WHAT THE EXERCISE ASKS: Each record needs to be transcribed exactly.

WORKING DATA:
* * * * * * * * *

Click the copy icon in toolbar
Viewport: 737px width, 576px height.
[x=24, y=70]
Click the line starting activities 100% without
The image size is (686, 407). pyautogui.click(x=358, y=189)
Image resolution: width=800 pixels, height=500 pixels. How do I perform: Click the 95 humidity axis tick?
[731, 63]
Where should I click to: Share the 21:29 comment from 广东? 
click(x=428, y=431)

* * * * * * * * *

RESPONSE TO THIS TASK:
Click the copy icon in toolbar
Viewport: 737px width, 576px height.
[x=24, y=70]
Click the line starting activities 100% without
The image size is (686, 407). pyautogui.click(x=358, y=189)
Image resolution: width=800 pixels, height=500 pixels. How do I perform: Click the 95 humidity axis tick?
[731, 63]
Where should I click to: Share the 21:29 comment from 广东? 
click(x=428, y=431)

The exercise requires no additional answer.